Os desafios da mobilidade urbana no Brasil

Enviada em 22/08/2023

Desde que o governo de Juscelino Kubitschek introduziu incentivos para expandir as políticas rodoviárias, o Brasil experimentou valorizações infladas dos carros, culminando em problemas de tráfego urbano, pois o excesso de veículos impede a fácil mobilidade dos indivíduos.

Em primeiro lugar, o pequeno tamanho da rede metropolitana do Brasil pode ser visto como um dos fatores que incentivam a compra de carros para o transporte urbano, já que as linhas são escassas, os trens são desconfortáveis e antiquados e as grandes cidades têm poucas opções de transporte. A falta de investimento atinge também os autocarros, que circulam em estado irregular, e os passeios, que representam perigo para deficientes, idosos e outras pessoas com mobilidade reduzida devido ao seu desnível. Como resultado, as pessoas optam por carros por conforto e segurança, e a propriedade de carros dobrou na última década

Não é incomum, portanto, que os cidadãos se endividem para adquirir transporte pessoal, tanto para atender às necessidades de deslocamento quanto para garantir o status que advém dessas compras. A noção de luxo que perdura no imaginário popular ainda tem muito a ver com as ideias expressas pelo governo de JK diante do super-reforço do transporte pessoal.
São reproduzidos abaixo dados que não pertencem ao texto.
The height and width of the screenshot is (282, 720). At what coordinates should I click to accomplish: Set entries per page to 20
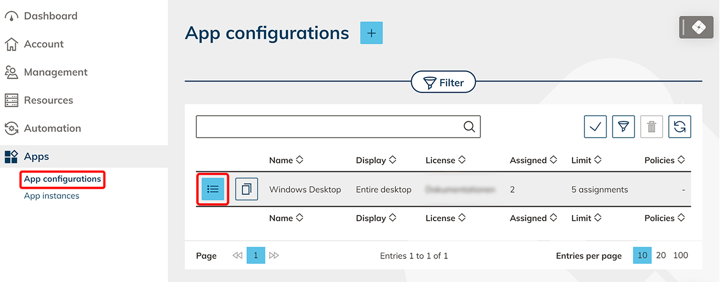[x=661, y=256]
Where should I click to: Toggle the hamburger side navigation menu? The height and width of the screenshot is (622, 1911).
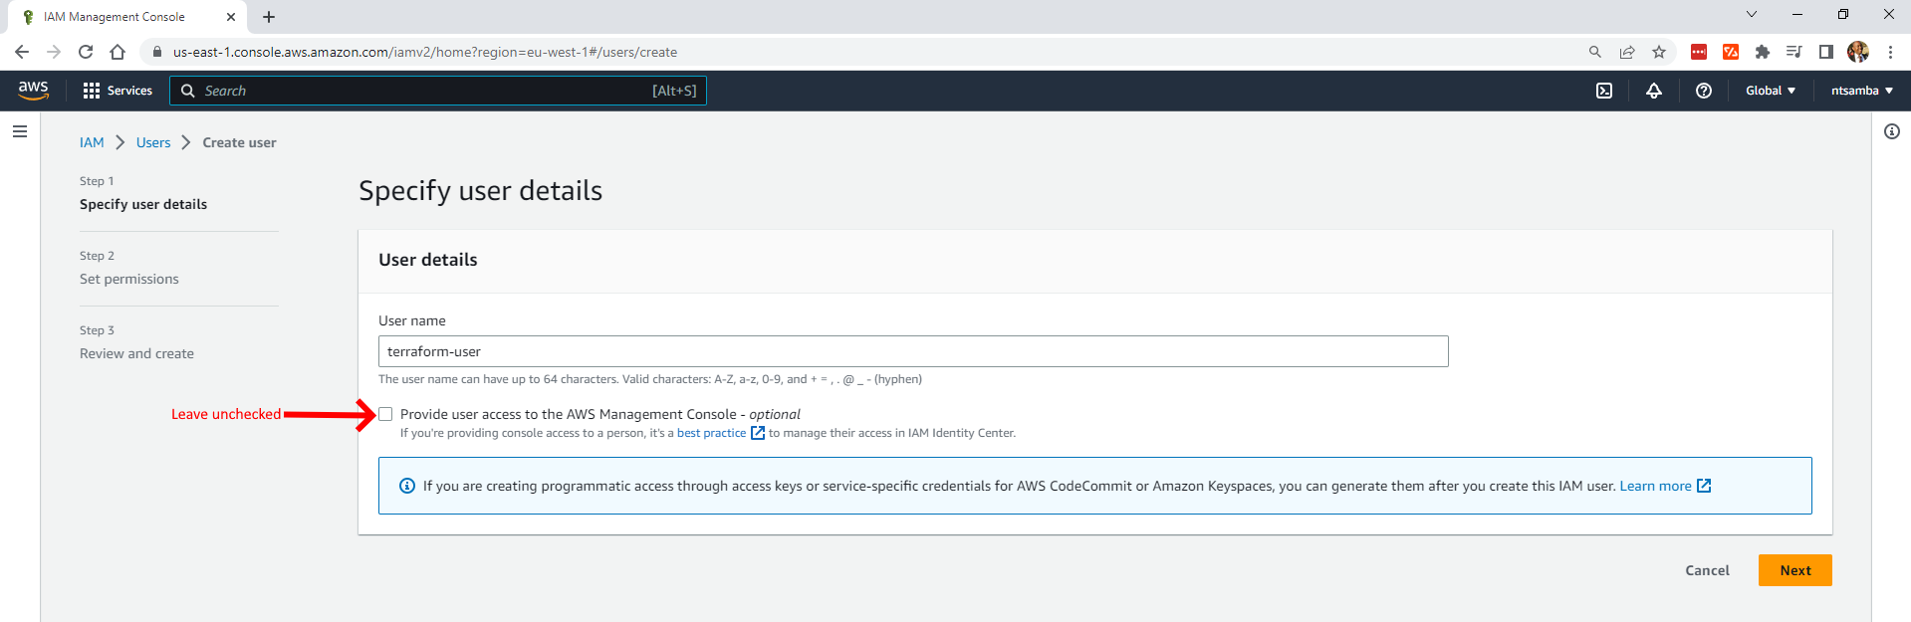[20, 131]
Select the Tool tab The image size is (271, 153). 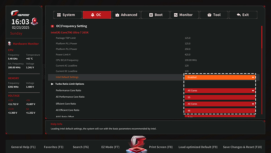pyautogui.click(x=214, y=15)
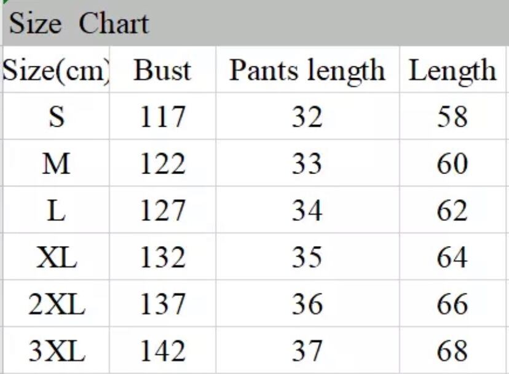509x374 pixels.
Task: Select the XL size cell
Action: (55, 257)
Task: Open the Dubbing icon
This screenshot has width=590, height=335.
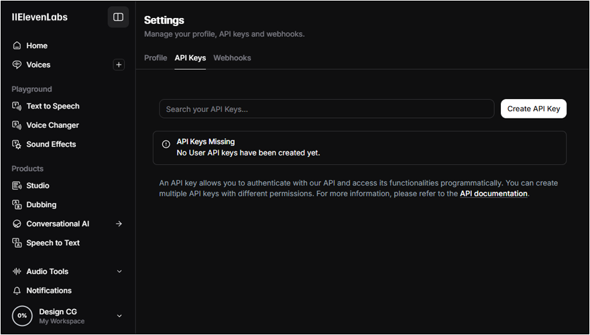Action: pyautogui.click(x=17, y=204)
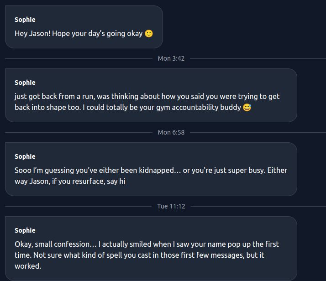This screenshot has width=326, height=281.
Task: Select the 'Hey Jason! Hope your day's going okay' message
Action: pyautogui.click(x=79, y=34)
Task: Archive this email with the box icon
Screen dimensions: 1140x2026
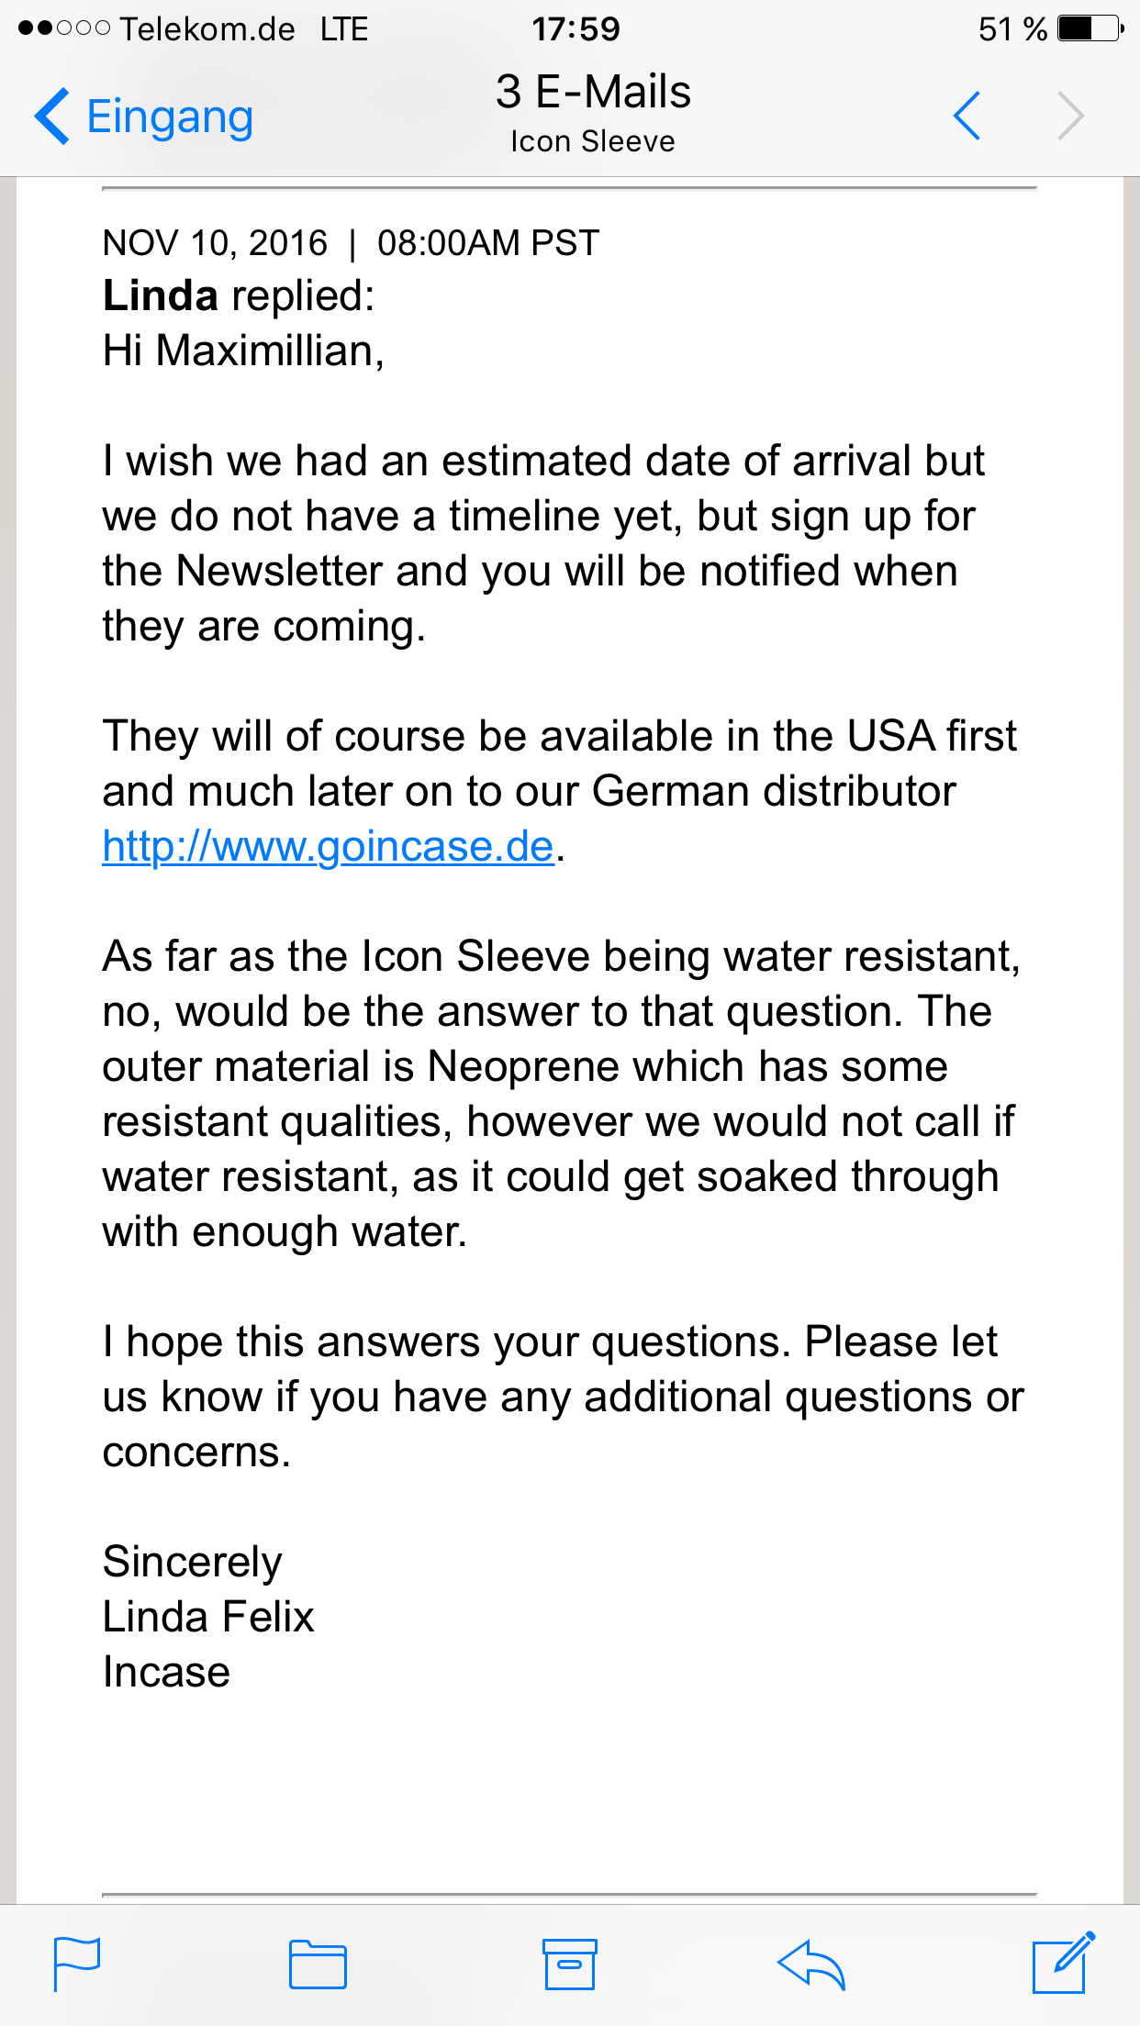Action: tap(569, 1964)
Portanto, é possível encontrar uma maneira de resolver o problema. Para tanto, as Secretarias Estaduais de Transporte Metropolitano devem ampliar o número de linhas de metrô no território brasileiro, aumentando os compromissos financeiros e os cheques operacionais para garantir o pleno bem-estar da população, evitando a procura pelo transporte pessoal e promovendo a mobilidade urbana no brasil.